006
光が収まり目の前に出てきたのは…
「小太刀?」
極々普通の黒い鞘に収まる、刃渡り60㎝程度の地味な刀だった。
刀なのは男心をくすぐるのでうれしいけど、この世界で通じるのかな。剣道すら経験無いしね…。不安を感じながらも周りのヤンキー達はどんな感じか見回して見るとそこには
「…!?」
ファンタジーに似つかわしくない集団がいた。
木刀、角材、釘バットに鉄パイプ、メリケンサックやバールのようなものもある。ヨーヨーを持つ女子もいるね。
あまりに似合い過ぎていて違和感がない。まるで他校へと喧嘩にでも出かけるが如くだ。刃物を持っていてもまるで勝てそうにない集団だった。というか近づきたくない。本人達も手に馴染むぜとか言っていて笑いあっている。それで本当にいいのかと問い詰めたいところだが本人達が納得しているならいいか。アルタさんも不壊とか言ってたし折れない角材なら戦えるのかもしれない…そうか?

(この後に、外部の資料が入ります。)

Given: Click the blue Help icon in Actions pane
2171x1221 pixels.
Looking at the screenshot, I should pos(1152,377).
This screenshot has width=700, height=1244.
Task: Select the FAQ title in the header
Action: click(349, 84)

真剣持ってる自分の方が異物感あるけど、元からそうなので気にしないでおこう。
「…うむ。皆問題なく独自武器が出せたようじゃな。武器として怪しい物も見られるがそれらは命を預ける相棒であり、勇者と共に成長し、力を増幅してくれるのじゃ。いつでも呼び出せるので次は収納と念じてみるのじゃ。」
素直に従おう。
(収納)
今度は念じると同時にスッと消えた。便利だなあ。周りでは出し入れを繰り返してるやつもいるけどほっとこう。
「問題ないようじゃな。では次に独自武器に付随する特殊能力…スキルを確認しよう。スキルというのはこちらの世界では皆が持つものじゃし、先天的にも後天的にも存在するのじゃが、異世界の勇者は独自武器から借りるような形になるのじゃ。そしてそれは我々のスキルより優れているために、力を貸して欲しいという話に繋るのじゃ。それでは、誰か武器を持った状態でこの石に触って貰おうか。」